This is a simple javascript tool for running branch and bound optimization on calculations. It depends on queue.js (https://github.com/itsdrewmiller/queue.js).

Branch And Bound is an algorithmic strategy for optimization - it's not the most efficient approach in the world, but it works on non-linear and discontinuous solution spaces. I needed it specifically for tax optimization, where I wanted to know how to distribute deductions between my wife and I to minimize our collective taxes. You do need to be able to come up with an upper and lower bound function for this to work.
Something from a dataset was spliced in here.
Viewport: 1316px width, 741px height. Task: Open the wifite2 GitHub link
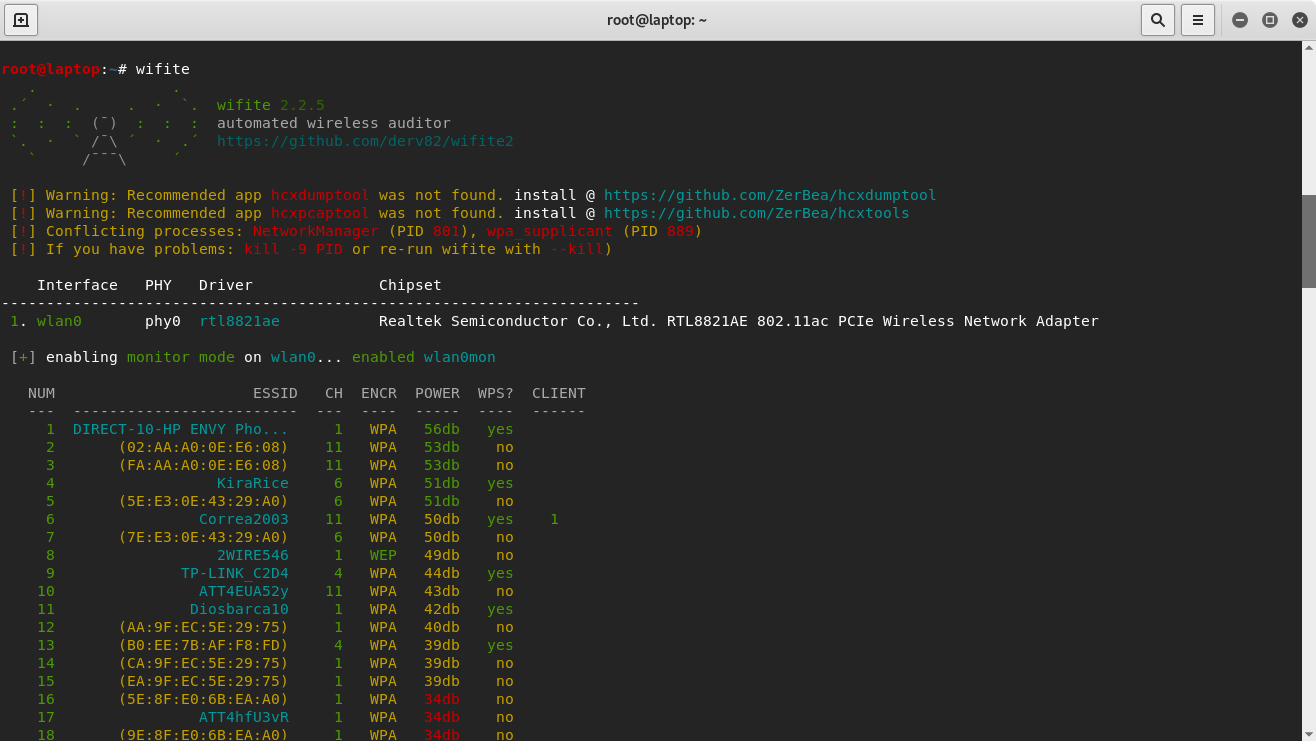[365, 141]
As a simple example, let's say we have the following function:

2x^2y - 4xy + y

And let's say further we are subject to the following constraint: x is either 0, 1, or 2 y is between 0 and 20

This equation has a discontinuity, which makes it difficult for many optimization techniques. For box and bound, that isn't a problem.

var bnb = new Bnb('min');

The first step is coming up with two equations that definitely bound the answer, for a given range of x and y. For this equation, some goood choices would be:

bnb.lowerBound = function(box) {
    return 2*box.x.min*box.x.min*box.y.min - 4*box.x.max*box.y.max + box.y.min;
};

bnb.upperBound = function(box) {
    return 2*box.x.max*box.x.max*box.y.max - 4*box.x.min*box.y.min + box.y.max;
};

Basically, just assume either the best or worst case for each use of the variable, and calculate the whole value from that. In general, there isn't a magical formula for figuring out these bounding functions; that's the hardest part of the branch and bound algorithm, though take heart that you don't always have to come up with something really elaborate, as long as its range narrows as your boxes get smaller.
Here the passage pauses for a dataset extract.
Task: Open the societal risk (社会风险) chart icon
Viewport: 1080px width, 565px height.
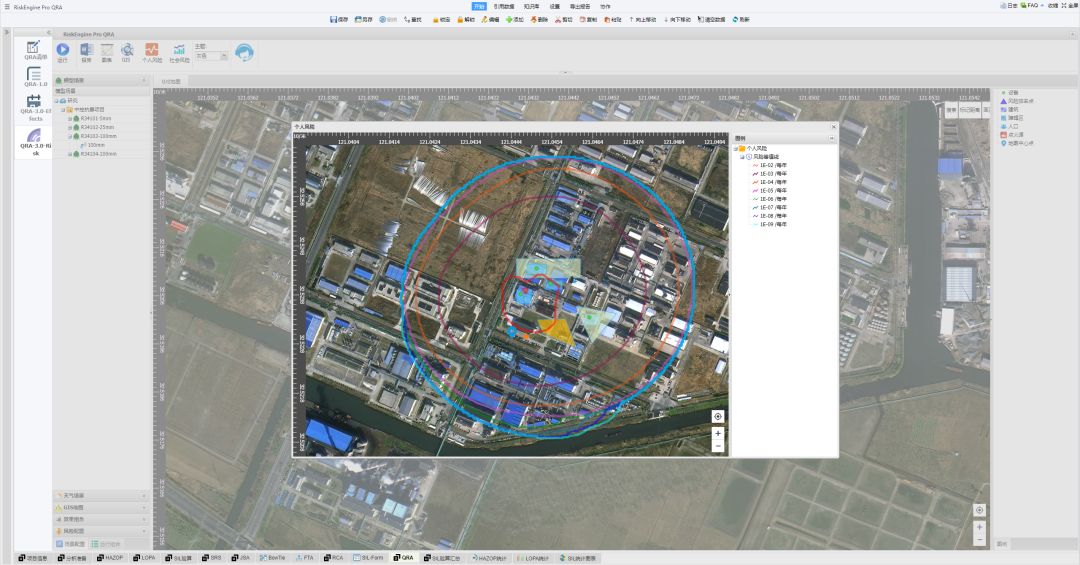Action: 178,50
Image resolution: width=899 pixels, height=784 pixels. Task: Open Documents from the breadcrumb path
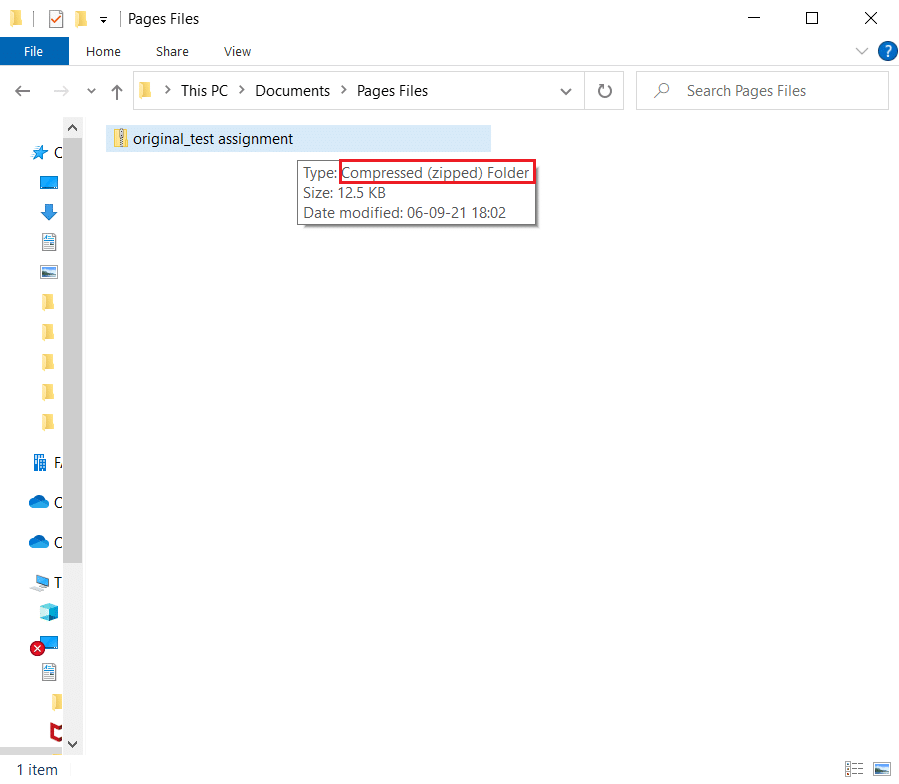(x=292, y=90)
Now, let's define the input parameters and their constraints:

bnb.initialBox = { 
    x: { min: 0, max: 2, isDiscrete: true, splitWeight: 100 }, 
    y: { min: 0, max: 20 }
};

The isDiscrete property here does what it sounds like, and the splitWeight gives a hint to the algorithm that even though the distance between the min and max of this variable is small, it's actually pretty important. This kind of optimization can make a huge difference compared to naive splitting, where big distance, low impact variables by default will be split many times before low distance ones.

Because this algorithm is essentially recursive and arbitrarily specific, we want to have a couple of ways to get out of it:

bnb.tolerance = 5;
bnb.loopAbort = 1000000;

The tolerance here is pretty important - because this algorithm works by gradually finding smaller and smaller boxes with nearer and nearer upper and lower bounds, it may never actually reach an exact answer. You can usually tell by examing the results what the absolute best outcome is, and in other cases you don't really care as long as it is close enough. The loop abort is just what it sounds like - be careful setting it at more than a million or so, as the mechanism for storing all the possible boxes is semi-optimized but not perfect. It does have a fairly low default value of 1000.

Once you've set all those things, you're ready to run:

bnb.start(function (err, bnb) {
    console.log('Finished');
    console.log('X range = ' + bnb.bestBox.x.min + ' to ' + bnb.bestBox.x.max);
    console.log('Y range = ' + bnb.bestBox.y.min + ' to ' + bnb.bestBox.y.max);
});

The bnb returned in the callback is the same as the one calling it, so you don't really need to handle anything in the callback if you don't want to.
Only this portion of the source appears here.